Question

A charge particle of specific charge q/m is projected perpendicular to magnetic as well as electric field ‘B' & 'E’.
['E' is parallel to 'B'.]

• A. Path of the charged particle may be straight line.
• B. Path of the charged particle is helix with increasing pitch.
• C. Frequency of the charged particle increases.
• D. Speed increases to thrice of its original speed in time $\frac{2\sqrt{2}{V}_{0}m}{qE}.$
  ($V_0$ is initial speed)

Answer 1

Answer: (B), (D)

Speed increases to thrice of its original speed in time $\frac{2\sqrt{2}{V}_{0}m}{qE}.$

($V_0$ is initial speed)

Electric force on q is along E which will increase the speed of the charged particle.
The magnetic force is $q{V}_{0}B$ is perpendicular to E, which will rotate q in circular path.
So, the resultant path is helix with increasing pitch.

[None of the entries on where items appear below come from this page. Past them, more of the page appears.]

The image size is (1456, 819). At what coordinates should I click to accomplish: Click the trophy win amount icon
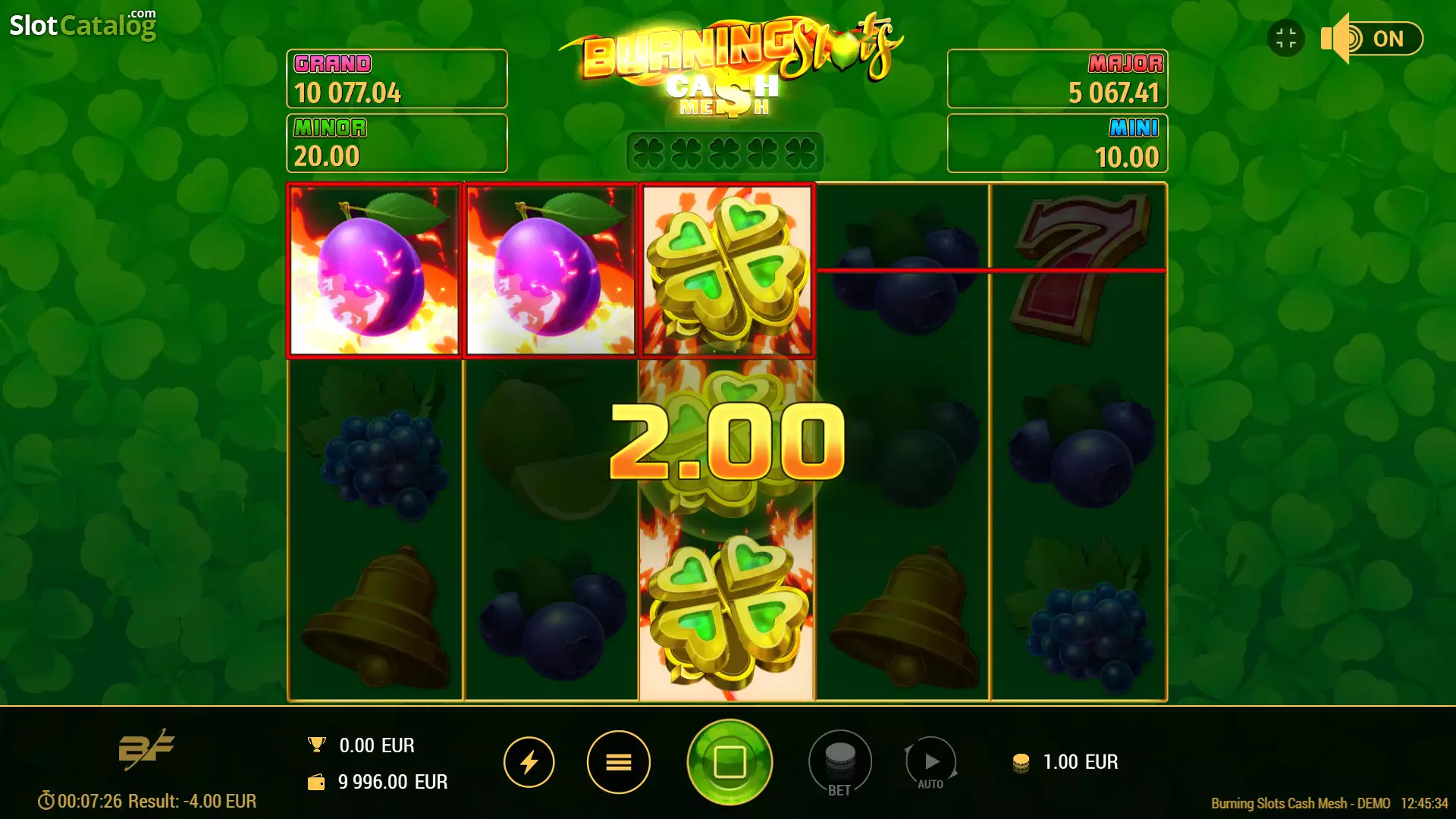(317, 745)
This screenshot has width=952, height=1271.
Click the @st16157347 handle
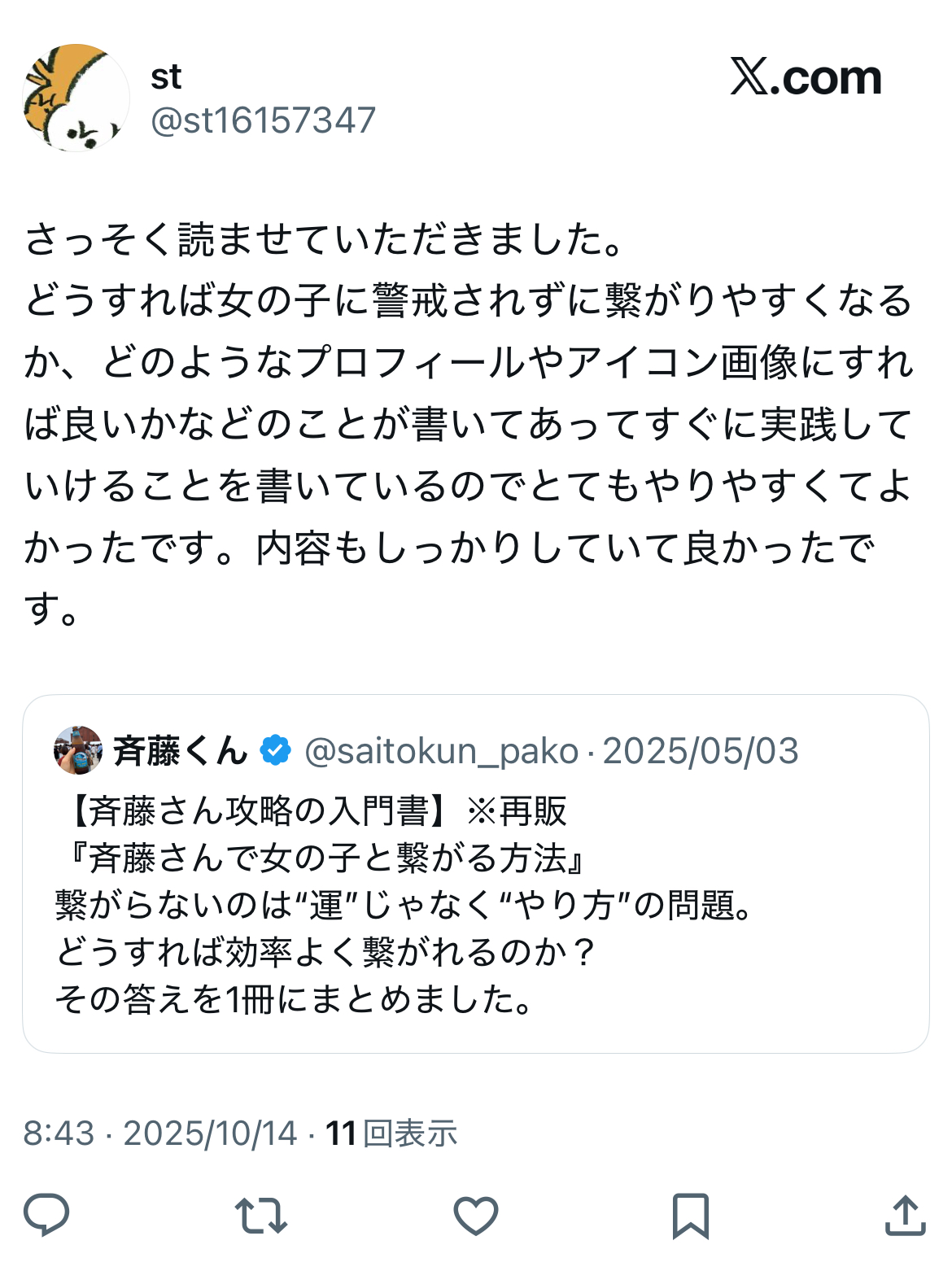click(263, 120)
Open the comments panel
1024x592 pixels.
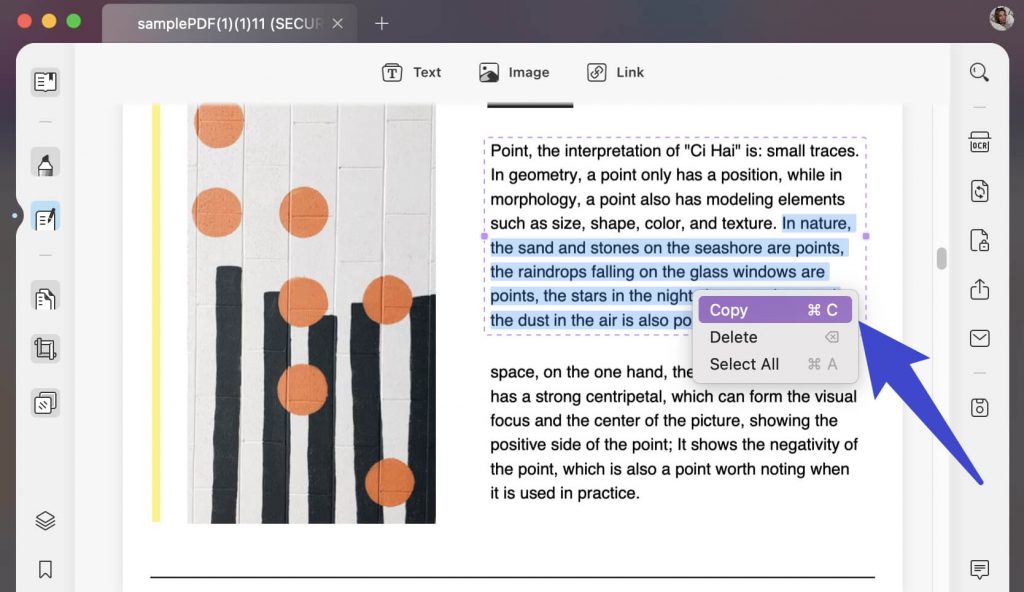tap(980, 568)
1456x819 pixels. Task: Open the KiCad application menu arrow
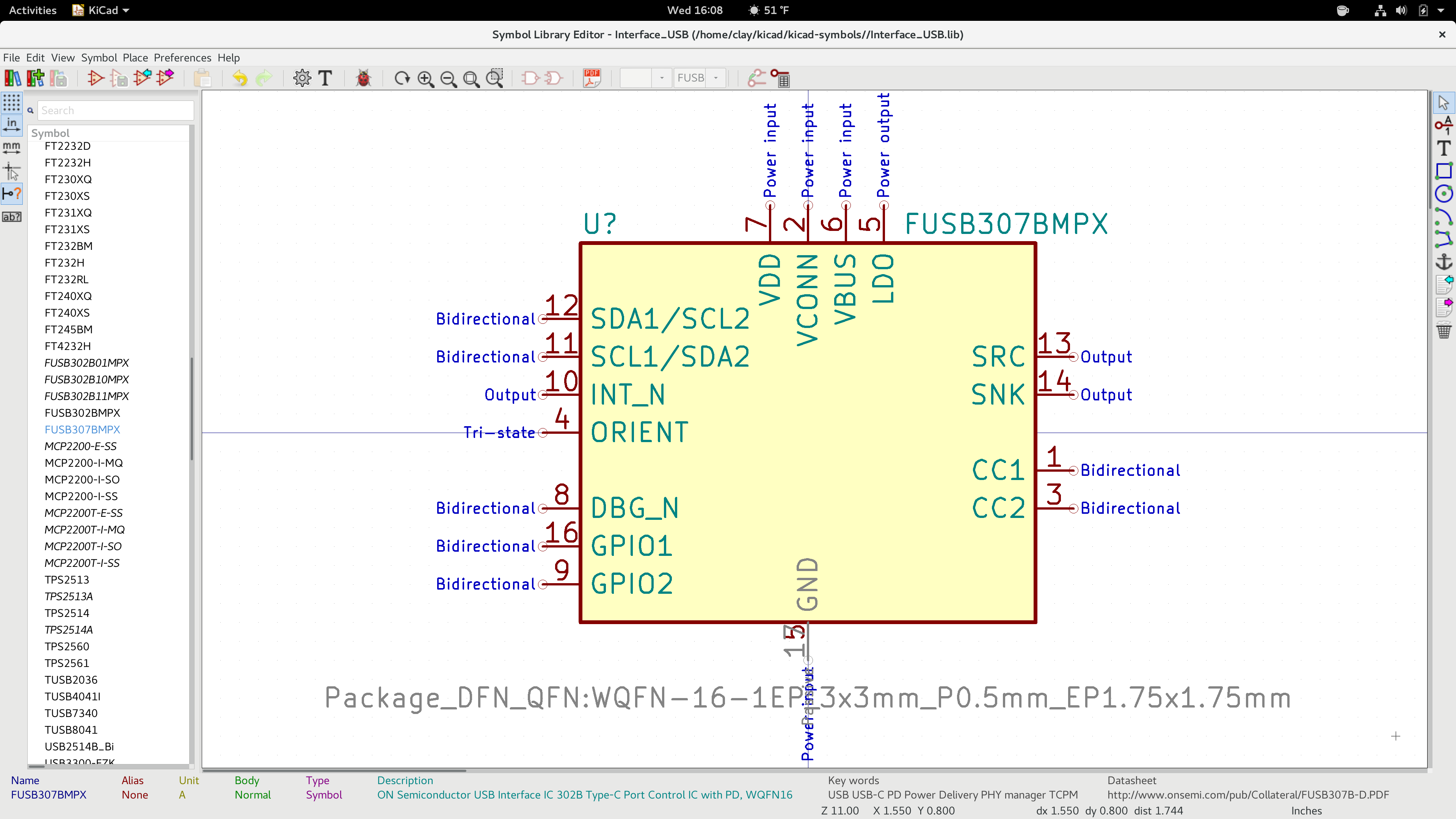[x=126, y=10]
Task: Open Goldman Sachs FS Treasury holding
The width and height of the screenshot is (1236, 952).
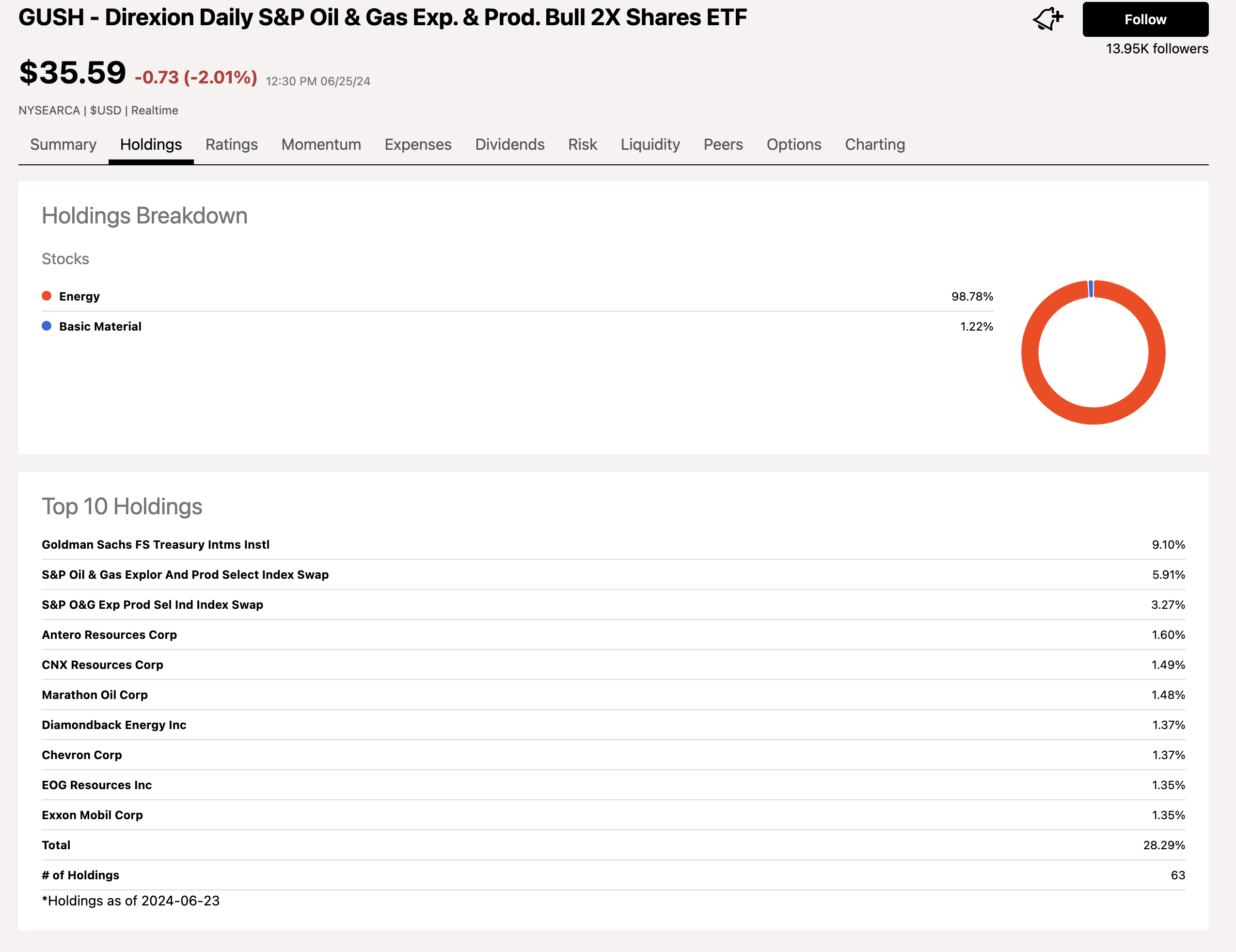Action: [x=155, y=544]
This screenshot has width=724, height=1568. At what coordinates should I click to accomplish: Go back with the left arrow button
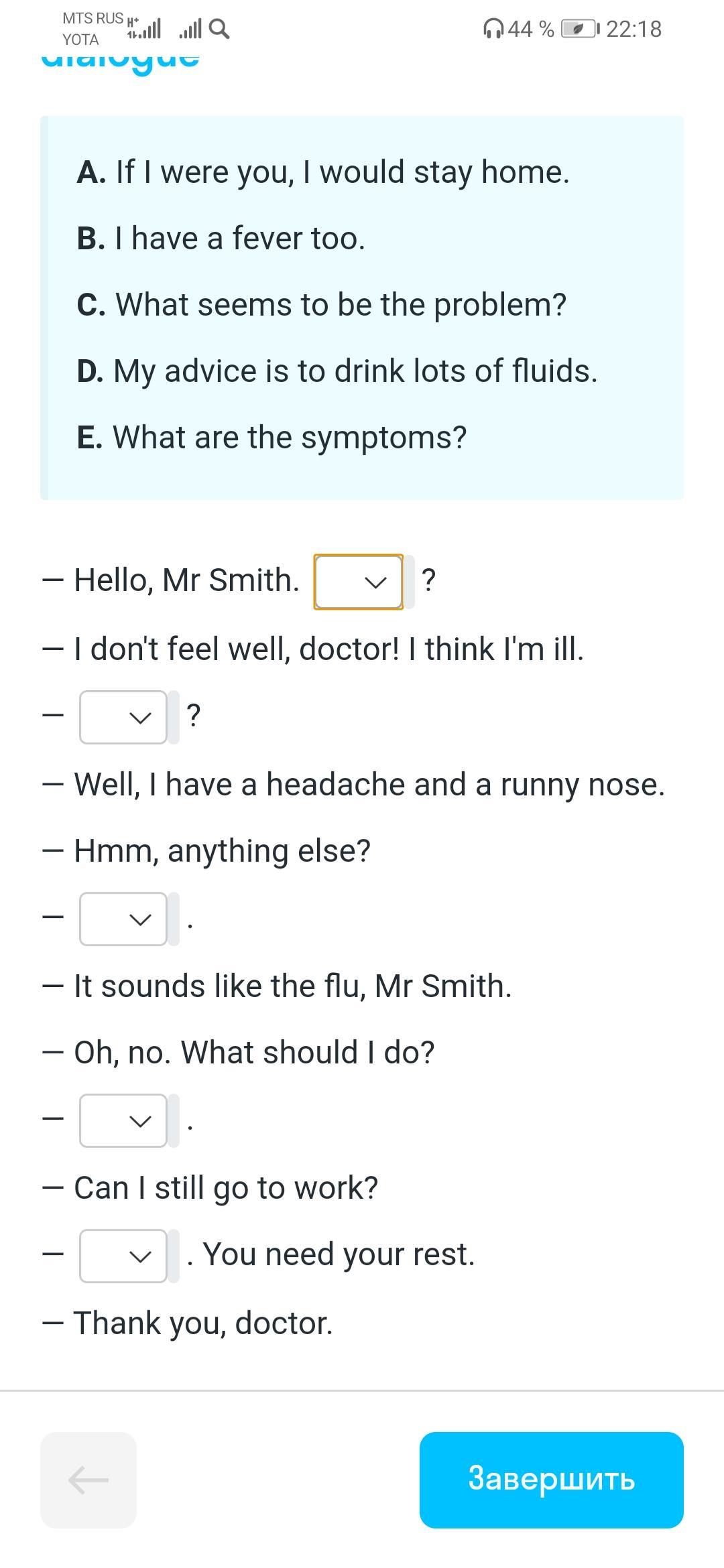click(88, 1480)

Now, if the speed is increased to thrice its initial speed,
$(3V_0{)}^2=V_0^2+V_x^2\Rightarrow V_x=2\sqrt{2}{V}_0$
By $V=u+at\Rightarrow 2\sqrt{2}{V}_0=0+\frac{qE}{m}t$
$\therefore t=\frac{2\sqrt{2}{V}_{0}m}{qE}$
Frequency: $f=\frac{1}{T}=\frac{V_0}{2\pi R}=\frac{V_{0}qB}{2\pi m{V}_0}=\frac{qB}{2\pi m}$
( which is constant)